=== Begin Enclosure ===

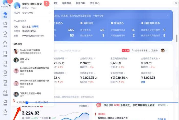179x120 pixels.
Task: Expand the 个人账号信息 section chevron
Action: 50,21
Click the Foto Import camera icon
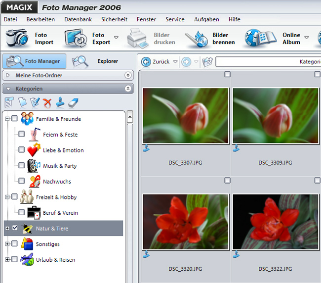The width and height of the screenshot is (321, 283). [x=17, y=39]
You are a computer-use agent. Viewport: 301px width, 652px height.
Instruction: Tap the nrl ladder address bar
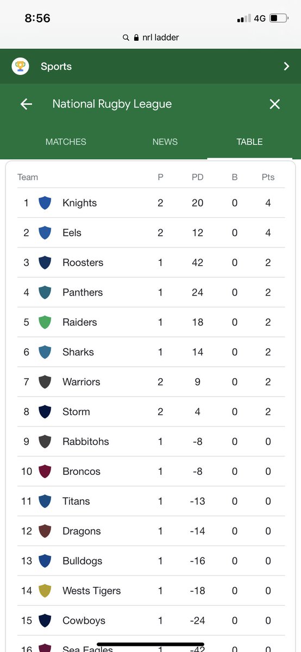[x=151, y=37]
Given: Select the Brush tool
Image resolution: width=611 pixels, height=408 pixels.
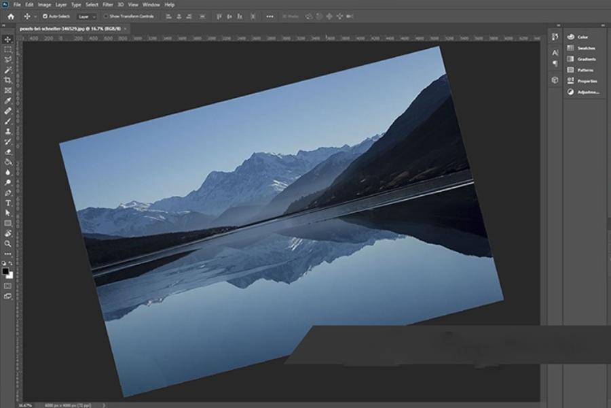Looking at the screenshot, I should [x=7, y=121].
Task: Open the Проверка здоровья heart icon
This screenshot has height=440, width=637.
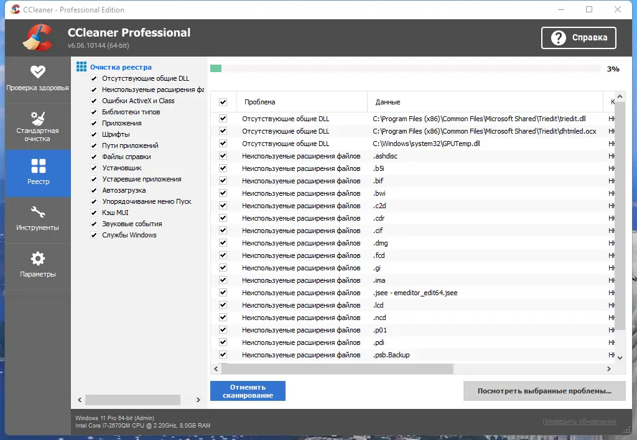Action: pos(38,72)
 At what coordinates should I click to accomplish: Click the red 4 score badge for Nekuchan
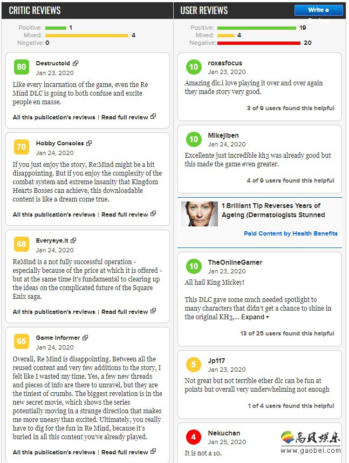coord(193,437)
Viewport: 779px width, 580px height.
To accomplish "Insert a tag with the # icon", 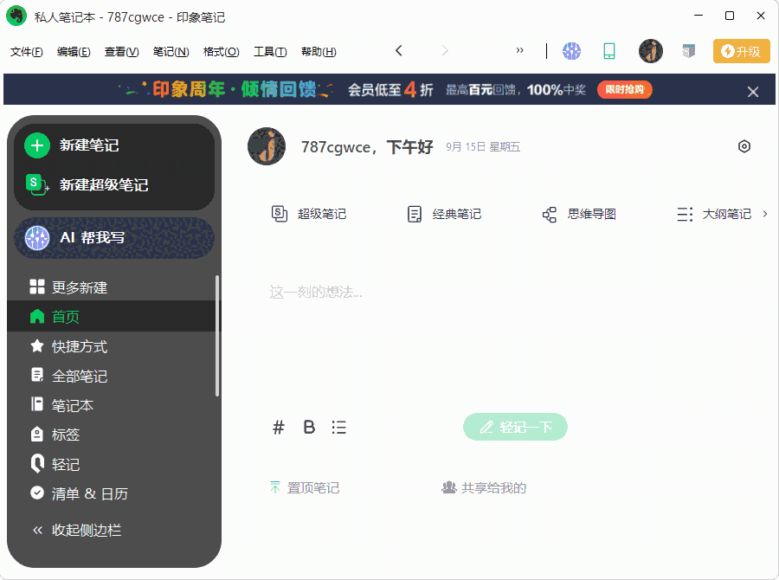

=== End Enclosure ===

• Activity: Please find every line in the records above that holds the word "Viewport" and copy it.

• Solution:
You are a computer-use agent. Viewport: 301px width, 652px height.
Viewport: 779px width, 580px height.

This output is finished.